--- TASK DESCRIPTION ---
Reproduce every line of the material, requests included, starting at the line that contains "You are a GUI" and ending at the end of the material. Shift each coordinate in the answers by -46, and leave the pictures out.

---- SUPPLIED RECORDS

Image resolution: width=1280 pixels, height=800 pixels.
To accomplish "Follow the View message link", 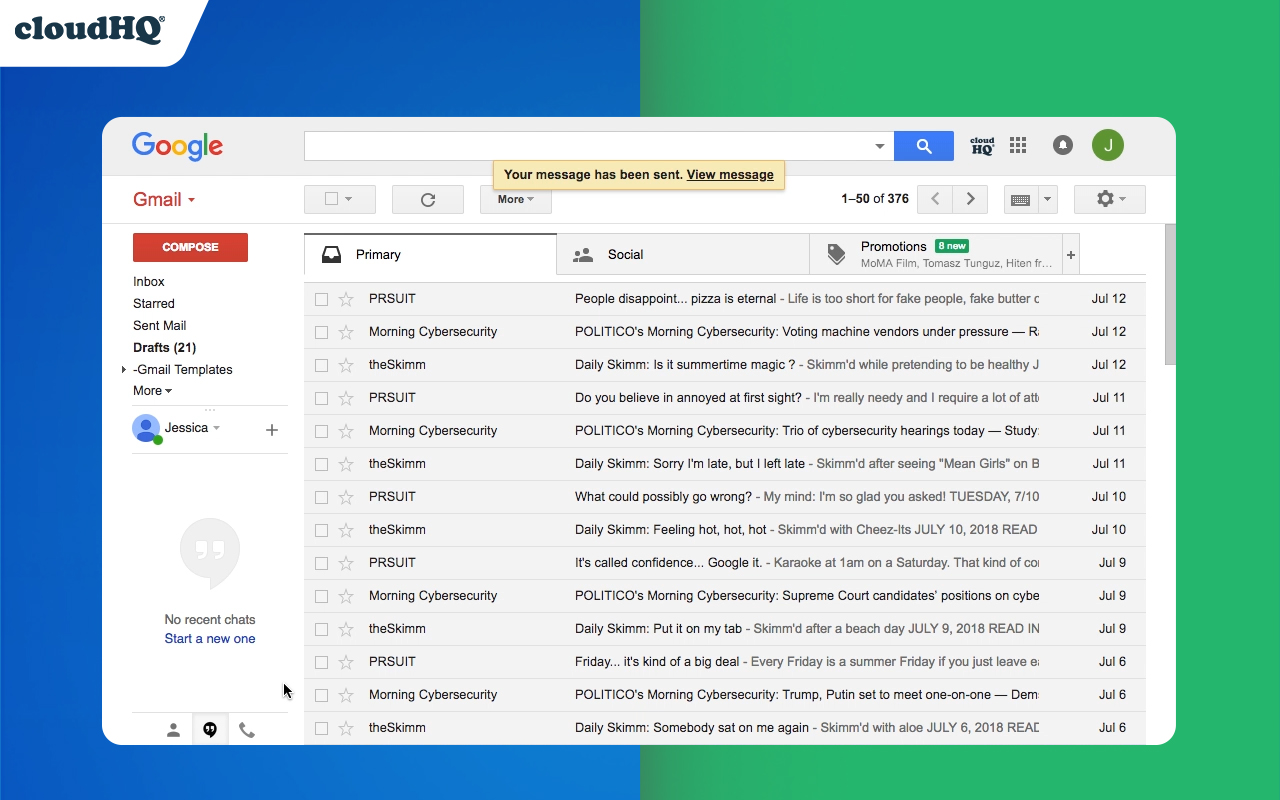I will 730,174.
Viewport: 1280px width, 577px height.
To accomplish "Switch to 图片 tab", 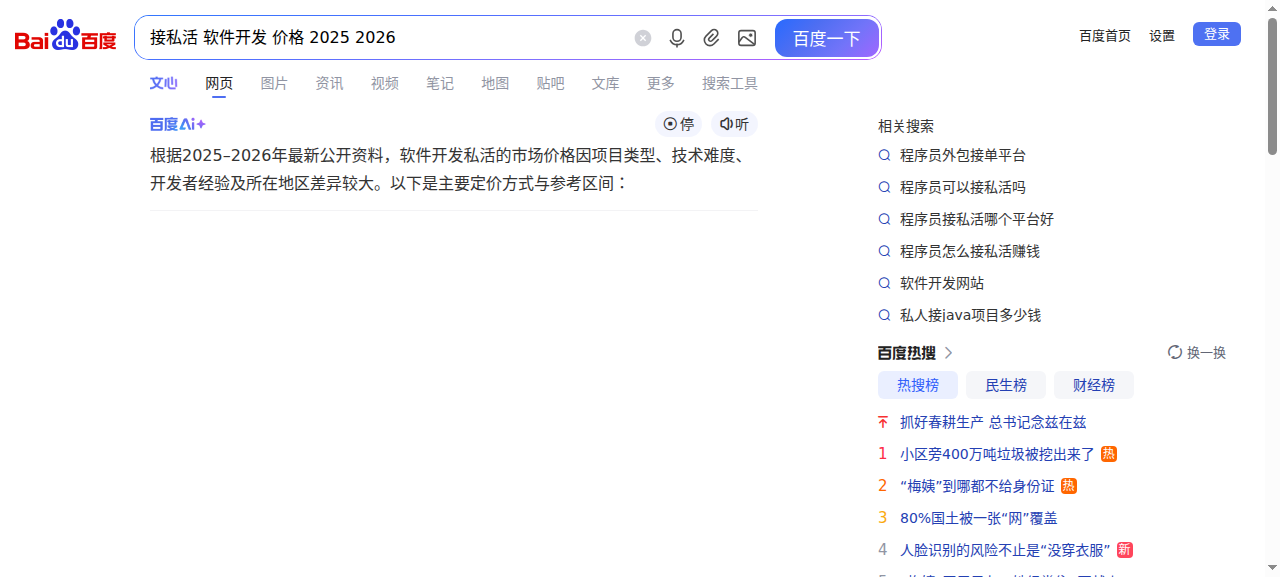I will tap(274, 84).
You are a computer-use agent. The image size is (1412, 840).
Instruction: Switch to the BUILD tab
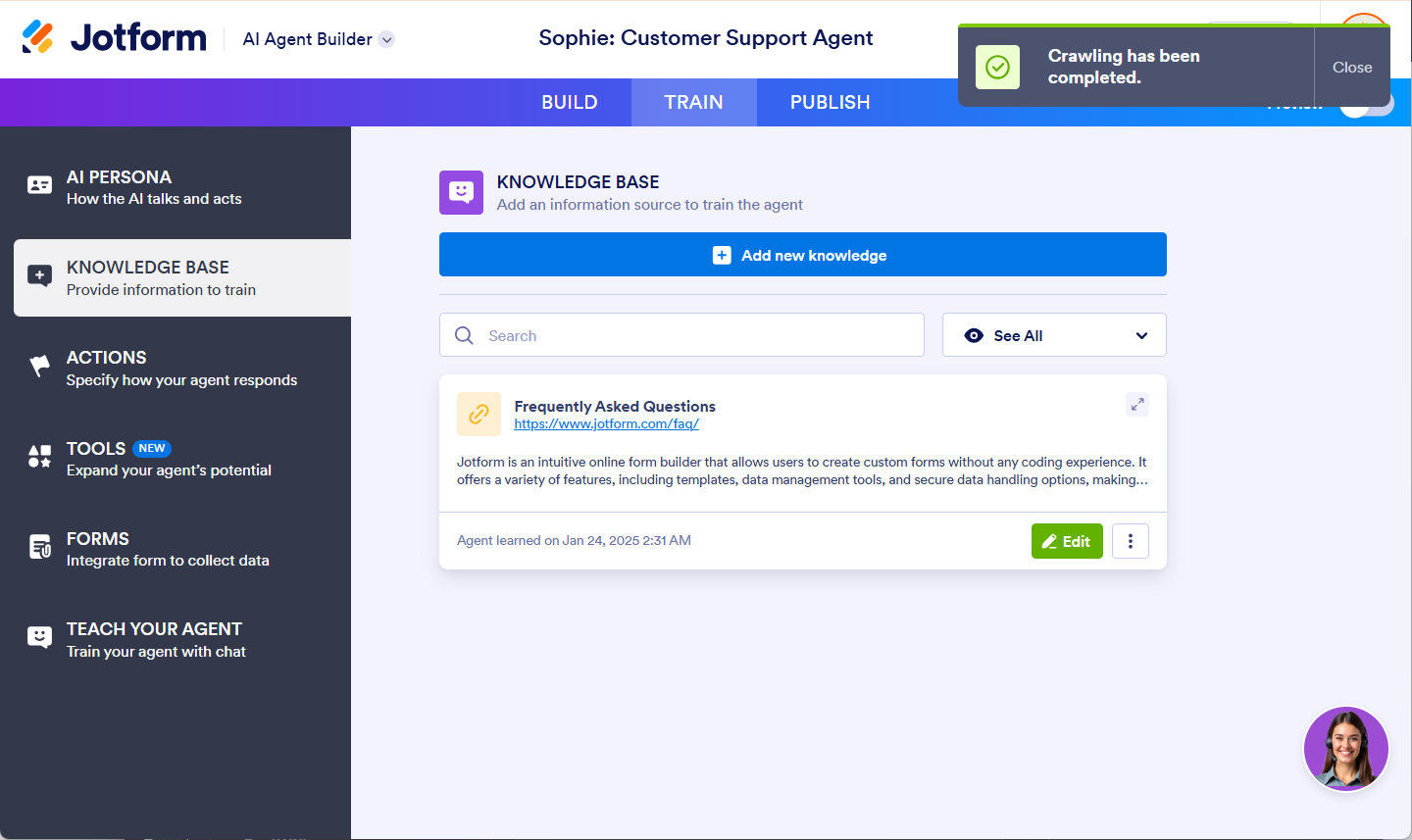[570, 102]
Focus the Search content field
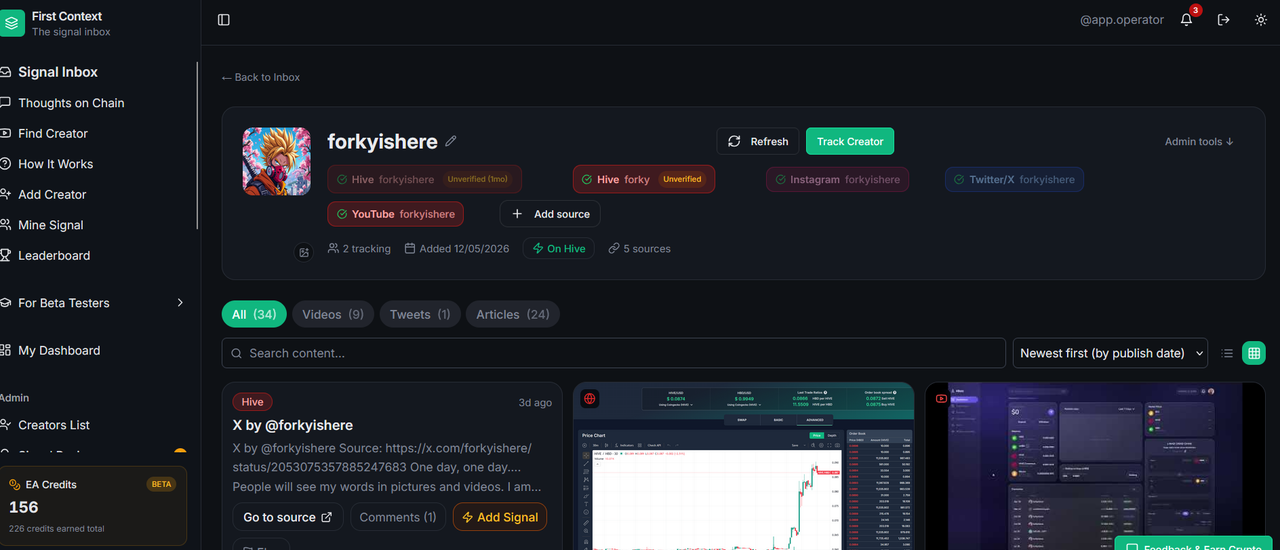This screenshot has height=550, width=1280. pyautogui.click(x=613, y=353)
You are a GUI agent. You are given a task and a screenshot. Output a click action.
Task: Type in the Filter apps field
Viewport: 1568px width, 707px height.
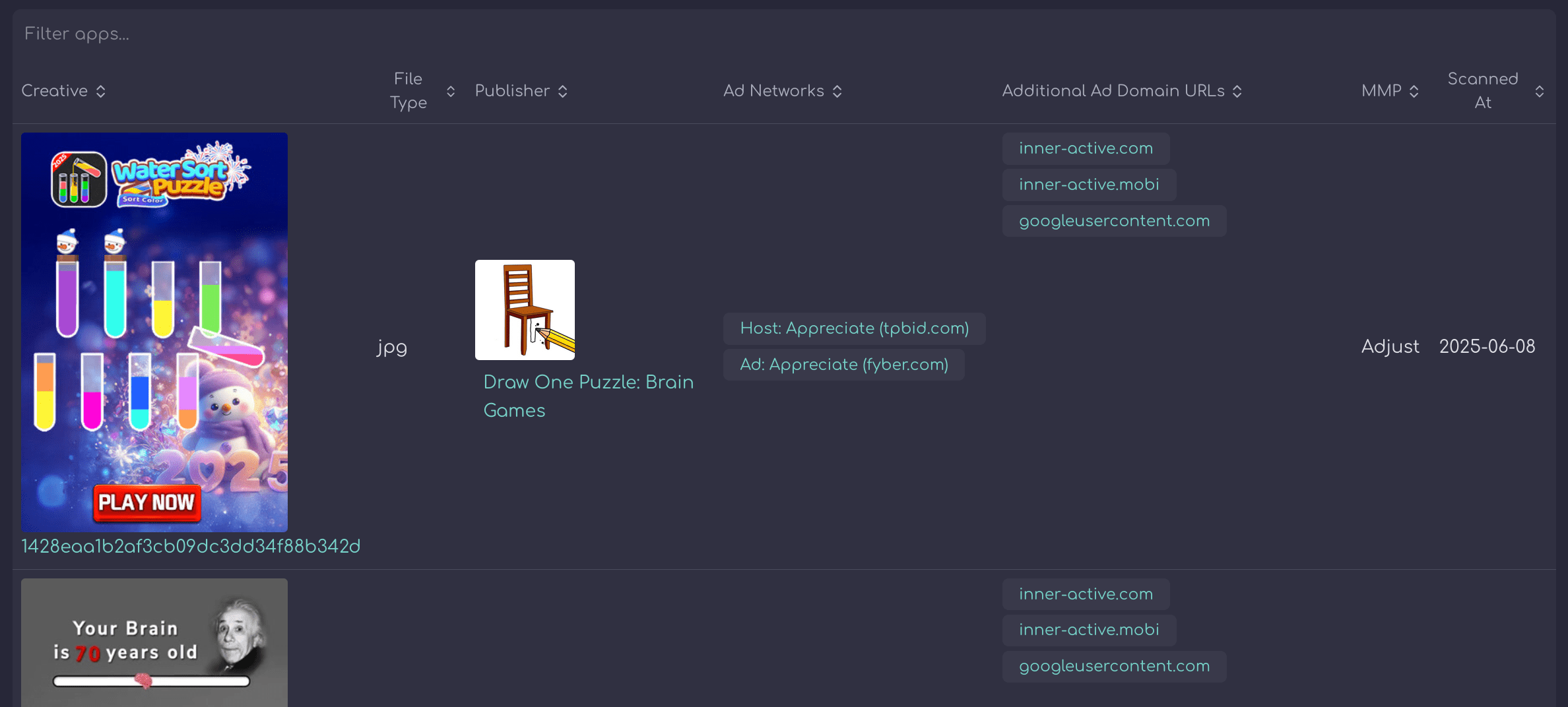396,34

--------

--- FINISHED TASK ---
You are a GUI agent. You are given a task and a screenshot. Output a click action.
Task: Type in the Filter apps field
Viewport: 1568px width, 707px height.
350,-12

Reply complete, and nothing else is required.